Les ex-Premiers ministres Abdelmalek Sellal et Ahmed Ouyahia ont demandé, chacun à sa manière, la convocation par le juge de l’ex-président Abdelaziz Bouteflika. C’était ce dimanche 1er mars à l’occasion du procès en appel dans l’affaire du montage automobile et le financement du 5ème mandat de Bouteflika.

Abdelmalek Sellal a clairement demandé au juge de convoquer le président déchu comme témoin. Pour lui, le juge devrait convoquer Bouteflika pour confirmer ses dires, notamment quand il dit que sa seule mission était l’application du programme de l’ex-président. A l’époque, le seul pouvoir existant était entre les mains du président, précisait Sellal qui cherchait à se déresponsabiliser dans la passation contraire à la réglementation de nombreux marchés publics.

De son côté, Ahmed Ouyahia n’a pas été aussi direct. Dans une réponse très subtile à une question sur les affaires florissantes de ses enfants, il n’a pas hésité à citer l’ex-président Abdelaziz Bouteflika et les services de la présidence. L’ex-chef du gouvernement n’est cependant pas allé jusqu’à demander au juge de convoquer Bouteflika.

Ouyahia aussi implique Bouteflika

A propos des sociétés détenues par ses enfants, Ahmed Ouyahia affirmera qu’il avait informé oralement le président de la République. Il ajoutera que les services de la présidence étaient au courant également. Histoire de suggérer au juge de convoquer l’ex-président s’il veut confirmer l’information.

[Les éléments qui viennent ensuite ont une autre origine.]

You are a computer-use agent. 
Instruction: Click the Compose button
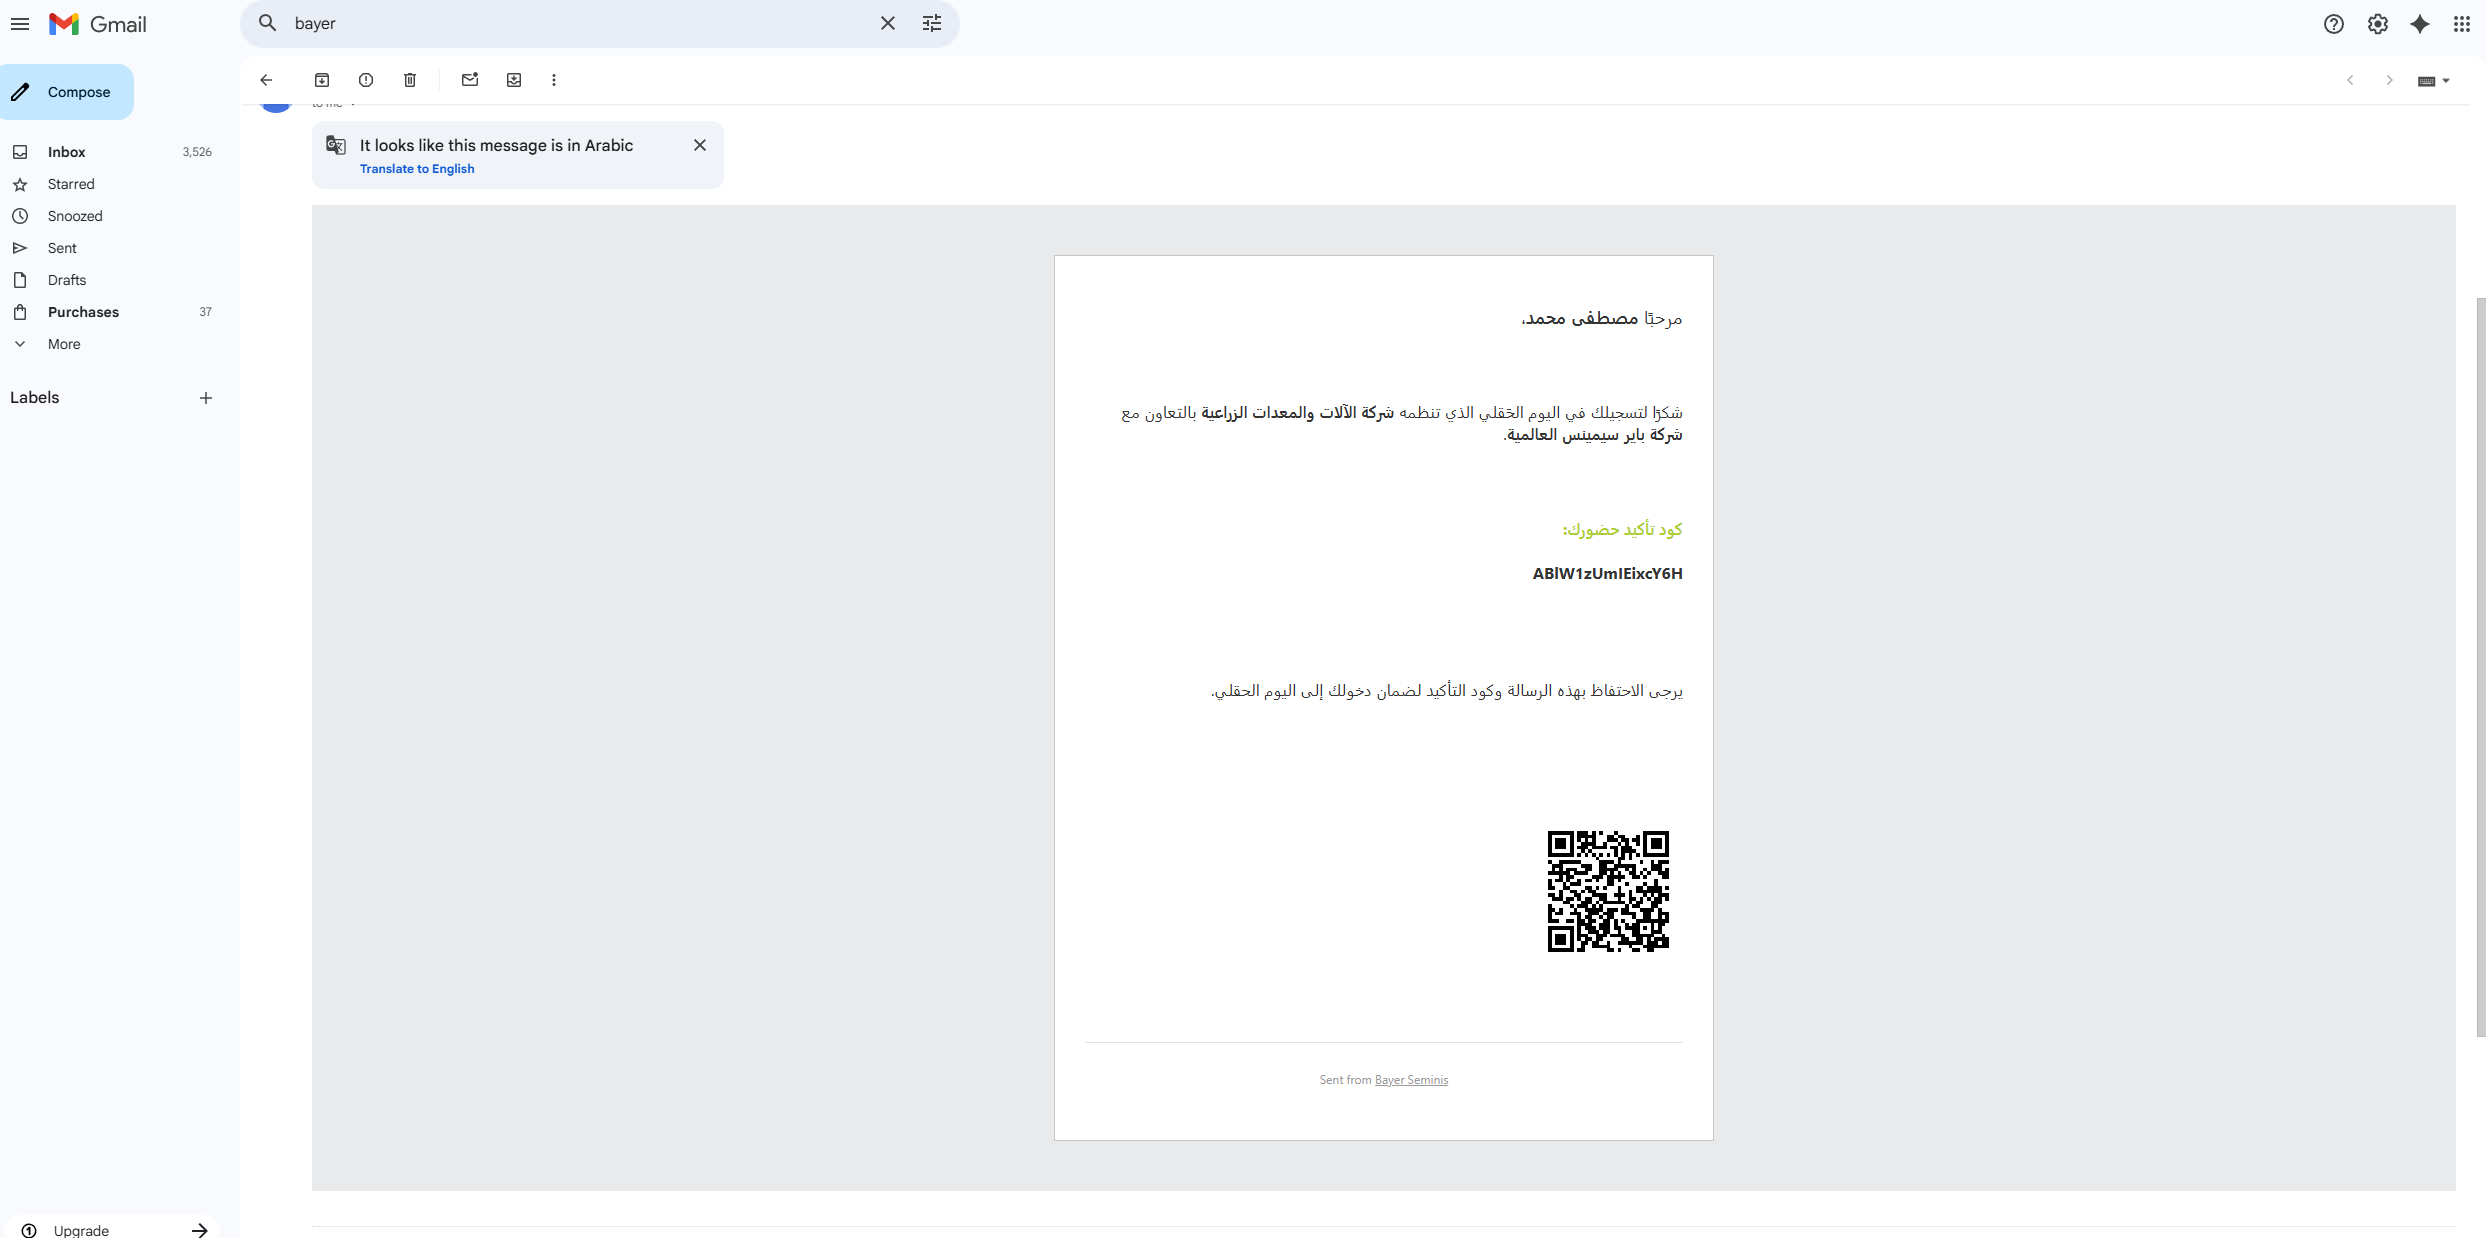click(x=67, y=92)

Par ailleurs, lors de ce procès en appel à la Cour d’Alger, Ahmed Ouyahia a aussi eu à réponse à des questions sur ses différents comptes bancaires. Le juge reprochait à l’ex-patron du RND de ne pas avoir déclaré l’existence d’un compte bancaire contenant la somme de 30 milliards de centimes. Sur le sujet, il réfutera l’accusation de fausse déclaration. Ouyahia dira qu’il a simplement oublié de déclarer cette somme.